Stored items:
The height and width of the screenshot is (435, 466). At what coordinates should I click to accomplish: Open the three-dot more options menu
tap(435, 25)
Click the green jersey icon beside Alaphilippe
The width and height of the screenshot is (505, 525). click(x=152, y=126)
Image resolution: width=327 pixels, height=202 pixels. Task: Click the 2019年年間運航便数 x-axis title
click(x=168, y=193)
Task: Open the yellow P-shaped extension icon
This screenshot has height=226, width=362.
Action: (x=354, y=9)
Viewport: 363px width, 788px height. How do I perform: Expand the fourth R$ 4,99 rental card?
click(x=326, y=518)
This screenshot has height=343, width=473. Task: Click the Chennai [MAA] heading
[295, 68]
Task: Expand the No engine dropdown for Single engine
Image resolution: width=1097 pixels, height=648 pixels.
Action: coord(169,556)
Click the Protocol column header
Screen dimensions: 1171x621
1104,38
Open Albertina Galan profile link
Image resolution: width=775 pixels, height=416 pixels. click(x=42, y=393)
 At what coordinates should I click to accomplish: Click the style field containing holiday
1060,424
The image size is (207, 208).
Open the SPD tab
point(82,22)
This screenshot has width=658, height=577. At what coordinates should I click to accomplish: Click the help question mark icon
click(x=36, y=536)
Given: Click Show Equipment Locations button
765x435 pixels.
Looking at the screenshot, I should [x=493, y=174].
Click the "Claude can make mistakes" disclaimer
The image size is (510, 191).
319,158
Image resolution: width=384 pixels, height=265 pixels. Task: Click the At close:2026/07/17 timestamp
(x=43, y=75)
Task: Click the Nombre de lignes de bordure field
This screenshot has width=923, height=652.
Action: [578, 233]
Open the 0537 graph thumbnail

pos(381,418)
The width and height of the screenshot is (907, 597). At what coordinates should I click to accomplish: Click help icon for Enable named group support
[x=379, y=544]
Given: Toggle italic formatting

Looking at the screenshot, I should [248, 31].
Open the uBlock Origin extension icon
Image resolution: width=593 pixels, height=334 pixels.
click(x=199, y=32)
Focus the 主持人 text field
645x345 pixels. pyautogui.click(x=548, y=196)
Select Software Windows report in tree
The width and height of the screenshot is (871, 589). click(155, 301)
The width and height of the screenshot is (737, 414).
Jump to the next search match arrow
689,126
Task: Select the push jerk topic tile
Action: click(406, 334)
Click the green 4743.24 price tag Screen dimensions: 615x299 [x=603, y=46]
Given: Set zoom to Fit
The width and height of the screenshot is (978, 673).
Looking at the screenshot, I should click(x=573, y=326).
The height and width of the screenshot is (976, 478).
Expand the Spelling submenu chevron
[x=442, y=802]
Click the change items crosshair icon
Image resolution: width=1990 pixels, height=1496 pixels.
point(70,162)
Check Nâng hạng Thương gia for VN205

**WHAT YOU ARE ASKED TO DO**
Can you write out the items above again with every "Expand" swapped for "Unfold" and everything else left as it is?

**FINISHED EXERCISE**
The height and width of the screenshot is (435, 466). At what coordinates should I click to accomplish: Open the three-dot more options menu
tap(435, 25)
Click the green jersey icon beside Alaphilippe
The width and height of the screenshot is (505, 525). click(x=152, y=126)
Image resolution: width=327 pixels, height=202 pixels. Task: Click the 2019年年間運航便数 x-axis title
click(x=168, y=193)
Task: Open the yellow P-shaped extension icon
This screenshot has height=226, width=362.
Action: (x=354, y=9)
Viewport: 363px width, 788px height. How do I perform: Unfold the fourth R$ 4,99 rental card?
click(x=326, y=518)
This screenshot has height=343, width=473. Task: Click the Chennai [MAA] heading
[295, 68]
Task: Unfold the No engine dropdown for Single engine
Image resolution: width=1097 pixels, height=648 pixels.
Action: coord(169,556)
Click the Protocol column header
Screen dimensions: 1171x621
1104,38
Open Albertina Galan profile link
Image resolution: width=775 pixels, height=416 pixels. click(x=42, y=393)
 At what coordinates should I click to accomplish: Click the style field containing holiday
1060,424
The image size is (207, 208).
Open the SPD tab
point(82,22)
This screenshot has width=658, height=577. At what coordinates should I click to accomplish: Click the help question mark icon
click(x=36, y=536)
Given: Click Show Equipment Locations button
765x435 pixels.
Looking at the screenshot, I should [x=493, y=174].
Click the "Claude can make mistakes" disclaimer
The image size is (510, 191).
319,158
Image resolution: width=384 pixels, height=265 pixels. Task: Click the At close:2026/07/17 timestamp
(x=43, y=75)
Task: Click the Nombre de lignes de bordure field
This screenshot has width=923, height=652.
Action: [578, 233]
Open the 0537 graph thumbnail

pos(381,418)
The width and height of the screenshot is (907, 597). At what coordinates should I click to accomplish: Click help icon for Enable named group support
[x=379, y=544]
Given: Toggle italic formatting

Looking at the screenshot, I should [248, 31].
Open the uBlock Origin extension icon
Image resolution: width=593 pixels, height=334 pixels.
click(x=199, y=32)
Focus the 主持人 text field
645x345 pixels. pyautogui.click(x=548, y=196)
Select Software Windows report in tree
The width and height of the screenshot is (871, 589). click(155, 301)
The width and height of the screenshot is (737, 414).
Jump to the next search match arrow
689,126
Task: Select the push jerk topic tile
Action: click(406, 334)
Click the green 4743.24 price tag Screen dimensions: 615x299 [x=603, y=46]
Given: Set zoom to Fit
The width and height of the screenshot is (978, 673).
Looking at the screenshot, I should click(x=573, y=326).
The height and width of the screenshot is (976, 478).
Unfold the Spelling submenu chevron
[x=442, y=802]
Click the change items crosshair icon
Image resolution: width=1990 pixels, height=1496 pixels.
point(70,162)
Check Nâng hạng Thương gia for VN205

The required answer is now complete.